Ambitious Budget Aims to Increase Clean Energy R&D, Tax Oil Companies

Eric Ueland, staff director for the Senate Budget Committee, hands out the president's fiscal year 2017 budget. (Rob Kunzig/Morning Consult)

President Obama’s fiscal 2017 budget focuses on his broad vision for the future, especially on battling climate change, rather than looking for areas where a Republican-controlled Congress might realistically act.

The White House budget proposal released Tuesday includes several high-profile initiatives that Republicans rejected even before the details came out. That includes a $10.25 per barrel tax on oil and $750 million to the Green Climate Fund in the wake of December’s Paris climate agreement. The budget also includes an ambitious goal for a 20-percent increase in clean energy research and development.

House Speaker Paul Ryan said in a statement that the proposal “isn’t even a budget so much as it is a progressive manual for growing the federal government at the expense of hardworking Americans.” He pointed specifically to the proposed oil tax, which he said would lead to a 24 cent-per-gallon increase in gas prices.

Despite the longstanding acrimony between Obama and congressional Republicans over what they see as the increasingly aggressive role of the Environmental Protection Agency, Obama’s budget proposal slightly reduces the 2017 request for that agency. It calls for $8.2 billion in 2017. The administration sought $8.6 billion in 2016.

The budget’s most idealistic and controversial portion, the proposed $10.25 per barrel oil fee, would launch a 10-year, $32 billion-per-year initiative funding clean transportation infrastructure. That includes $20 billion to expand traffic-reducing measures like high-speed rail, $10 billion a year to help state and local governments with regional transportation infrastructure, and $2 billion a year “to launch a new generation of smart, clean vehicles and aircraft.”

Because of the budget’s focus on investing in clean transportation infrastructure, the Department of Transportation’s budget would increase from $94.7 billion in 2016 to $98.1 billion in 2017, a 3.6 percent increase.

Oil industry executives say the proposed oil tax is effectively an increase on the gas tax, ultimately raising gas prices by about 25 cents per gallon. But by proposing to tax the oil industry, Obama is putting political spin on the unpopular gas tax, according to Jack Gerard, CEO of the American Petroleum Institute.

“If you’re going to raise the gas tax on the American public, just tell them you’re going to raise the gas tax,” Gerard said.

Obama believes that now is the time to tax oil companies because of low gas prices. American drivers paying about $2 per gallon of gas can afford a tax that would help invest in clean transportation for when oil prices rise again, the president said Tuesday morning.

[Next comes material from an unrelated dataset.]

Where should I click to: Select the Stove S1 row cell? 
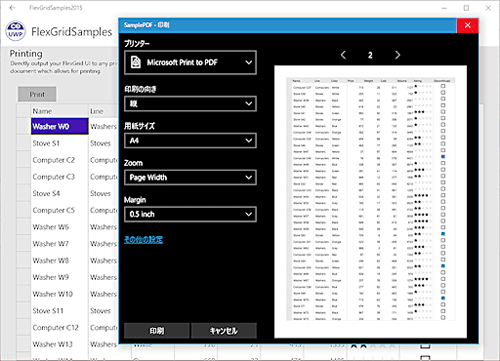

But the budget calls for the oil tax to be phased in over the course of five years, which runs the risk of hitting consumers as oil prices rise out of their current valley. A report produced by the Senate Energy and Natural Resources Committee said the slow phase-in “might result in the fee increasing gasoline prices when oil and gasoline prices are increasing due to market forces, accentuating any upward push of prices.”

The budget does include a provision meant to protect working-class people who would be hit hard by an increase in energy prices, allocating 15 percent of the revenues “to provide assistance to families with burdensome energy costs,” especially in the Northeast.

A few other portions of the proposal are likely to draw Republicans’ ire, including a requested $750 million contribution to the Green Climate Fund, the international fund that would help developing countries reduce their carbon emissions. That’s part of a larger $1.3 billion on the Global Climate Change Initiative aimed at reducing emissions.

Following up on another promise the United States made during the Paris negotiations, Obama is requesting $7.7 billion in research and development on clean energy, most of which would go to the Department of Energy. Of that money, $1.8 billion would go toward “basic clean energy research,” $880 million would go toward sustainable transportation technologies, and $804 million would be focused on developing nuclear technologies. The budget request also includes $177 million for research and development within the Energy Department’s Electricity Delivery and Energy Reliability, which focuses on modernizing the electrical grid.

The White House’s budget request also includes several measures aimed specifically at preserving Alaska’s environment following Obama’s visit there in August.

The budget request includes $2 billion to establish a Coastal Climate Resilience Fund, including $400 million to protect vulnerable Alaskan populations like those in native villages that are threatened by rising sea levels. It includes a request for $150 million to accelerate the construction of a new polar-class icebreaker, aiming for production to start in 2020.

The budget also calls for $100 million over several agencies for infrastructure in Alaska Native villages, including $17 million to the Environmental Protection Agency for water infrastructure, and $26.8 million to the Department of Agriculture for a grant program for water and waste projects. It also calls for a $4 million increase from 2016 levels to $19 million for the Denali Commission, an agency promoting economic development in Alaska.